─── Testo estratto ───
La natura umana è sempre sorprendente e in molti casi lo è in maniera particolarmente inquietante. Nella storia che stiamo per raccontare c'è tanta follia e nera disperazione.
Horror Magazine vi accompagna a Venezia per conoscere l'incredibile storia di Mattio Lovat e… della sua autocrocifissione!
Siamo nel 1805. La mattina del 19 luglio il calzolaio veneziano Mattio Lovat, dopo aver indossato una corona di spine, si sistema su un patibolo di sua invenzione fuori dalla finestra della sua casa in contrada Sant’Alvise. Attraverso delle funi, delle fasce e delle reti per sostenersi ed esporsi, si conficca tre chiodi sulle mani e sui piedi. Venne trovato da alcuni passanti che videro il sangue cadere copioso e, alzando gli occhi, la macabra scena.
L'episodio viene raccontato con dettagliata precisione dal medico Cesare Ruggeri, che cerca di ricostruire la storia di Mattio e tracciarne un profilo psicologico, nel tentativo di spiegare il suo gesto.
Nato in un famiglia povera, Lovat dovette rinunciare al sogno di farsi prete e cominciò a fare il calzolaio molto presto. L'ambiente solitario della bottega non gli fece bene e anzi esasperò i sui tratti di estremista religioso. Parlava poco e quasi sempre di Dio e di santi.
Il primo fatto pazzesco avvenne nel 1802 quando si evirò e buttò il tutto dalla finestra.
L'anno successivo tentò di crocifiggersi per la prima volta ma si ferì solo a un piede.
Nemmeno l'eclatante gesto finale lo uccise dato che i concittadini chiamarono subito i soccorsi e fu ricoverato prima in ospedale e successivamente nel manicomio di San Servolo dove morì immerso in una tetra e silenziosa solitudine.
─── Dati estratti ───
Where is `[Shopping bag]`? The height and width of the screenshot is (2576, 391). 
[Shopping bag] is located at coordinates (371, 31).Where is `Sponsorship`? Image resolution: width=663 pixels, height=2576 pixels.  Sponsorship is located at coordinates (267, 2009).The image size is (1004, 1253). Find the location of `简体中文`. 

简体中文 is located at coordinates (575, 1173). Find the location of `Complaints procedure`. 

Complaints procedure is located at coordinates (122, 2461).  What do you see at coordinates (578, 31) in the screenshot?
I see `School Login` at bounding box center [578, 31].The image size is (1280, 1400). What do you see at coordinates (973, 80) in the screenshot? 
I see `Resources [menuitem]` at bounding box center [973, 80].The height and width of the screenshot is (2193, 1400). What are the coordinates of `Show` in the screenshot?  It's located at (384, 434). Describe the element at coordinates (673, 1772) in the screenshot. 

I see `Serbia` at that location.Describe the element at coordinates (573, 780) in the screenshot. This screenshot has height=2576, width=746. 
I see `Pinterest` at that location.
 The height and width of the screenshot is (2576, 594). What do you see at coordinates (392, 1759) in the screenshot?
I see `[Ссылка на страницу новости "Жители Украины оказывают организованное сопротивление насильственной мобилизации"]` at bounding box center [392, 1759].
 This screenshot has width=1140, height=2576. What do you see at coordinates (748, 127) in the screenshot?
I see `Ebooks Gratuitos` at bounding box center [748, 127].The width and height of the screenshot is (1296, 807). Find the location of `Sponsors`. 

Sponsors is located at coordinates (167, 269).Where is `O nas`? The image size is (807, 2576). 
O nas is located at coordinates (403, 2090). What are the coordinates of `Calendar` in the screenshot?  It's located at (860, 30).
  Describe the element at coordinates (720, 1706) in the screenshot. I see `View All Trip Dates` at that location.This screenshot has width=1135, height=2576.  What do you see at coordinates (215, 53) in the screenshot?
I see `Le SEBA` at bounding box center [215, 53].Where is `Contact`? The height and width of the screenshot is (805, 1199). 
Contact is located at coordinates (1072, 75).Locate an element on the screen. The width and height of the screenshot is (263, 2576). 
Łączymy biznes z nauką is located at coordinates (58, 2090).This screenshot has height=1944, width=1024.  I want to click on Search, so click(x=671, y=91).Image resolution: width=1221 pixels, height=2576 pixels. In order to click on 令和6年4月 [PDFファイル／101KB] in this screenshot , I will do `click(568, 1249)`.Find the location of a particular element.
───
* **Consegna**
Traduci in inglese questa frase del testo su Mattio Lovat: "L'anno successivo tentò di crocifiggersi per la prima volta ma si ferì solo a un piede."

* **Esercizio svolto**
The following year he tried to crucify himself for the first time, but he only injured one foot.